(Data for locating displayed items)
..............................

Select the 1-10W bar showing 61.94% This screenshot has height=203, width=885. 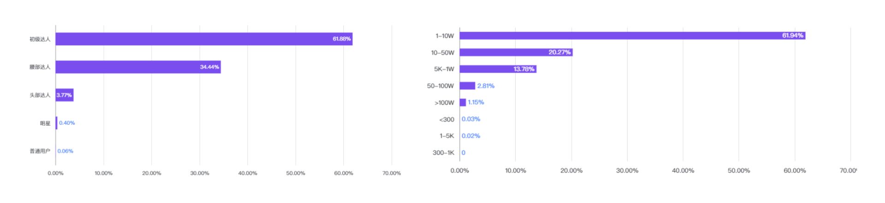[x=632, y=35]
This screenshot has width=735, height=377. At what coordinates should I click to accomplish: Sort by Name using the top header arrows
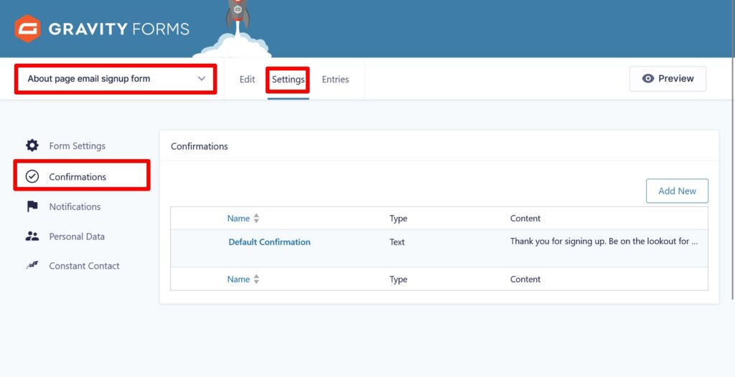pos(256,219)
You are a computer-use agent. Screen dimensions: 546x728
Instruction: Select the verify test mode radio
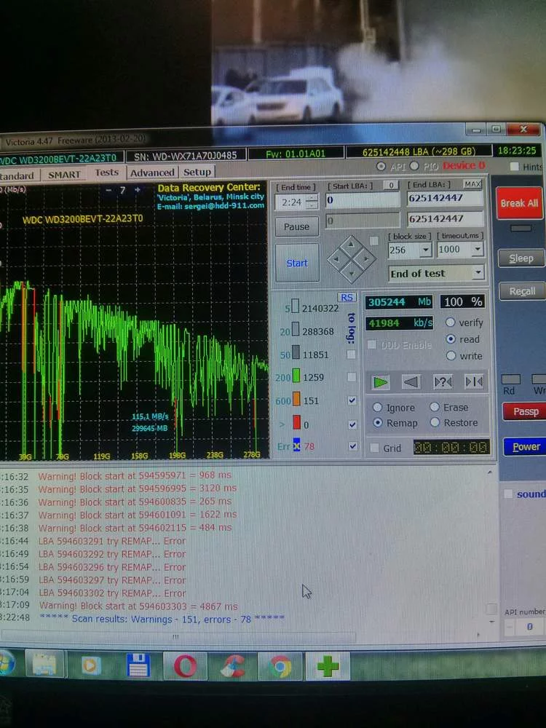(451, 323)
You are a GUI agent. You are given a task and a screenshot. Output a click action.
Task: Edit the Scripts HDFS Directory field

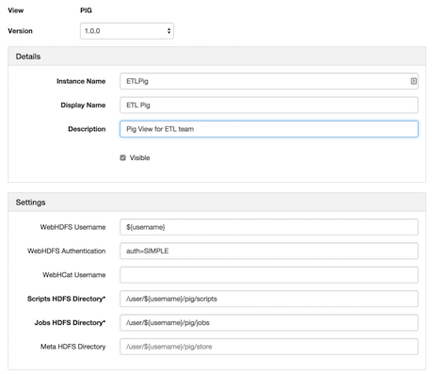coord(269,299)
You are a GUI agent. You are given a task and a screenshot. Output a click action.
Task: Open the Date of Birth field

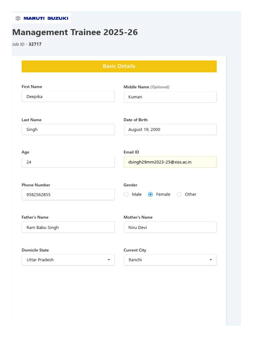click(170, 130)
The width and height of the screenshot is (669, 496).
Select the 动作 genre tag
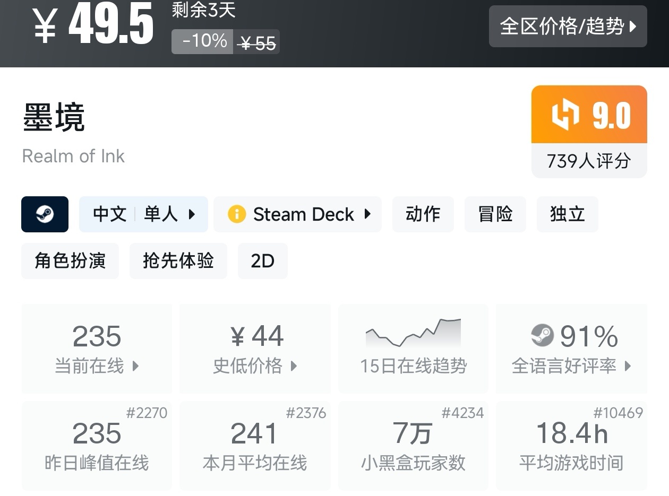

..............................

Directions for this task -> Print the part of the data that begins with the line containing "The width and" and runs through the end of the data, without changing a character, and leave the pictures out.

Task output ->
The width and height of the screenshot is (669, 496).
Select the 动作 genre tag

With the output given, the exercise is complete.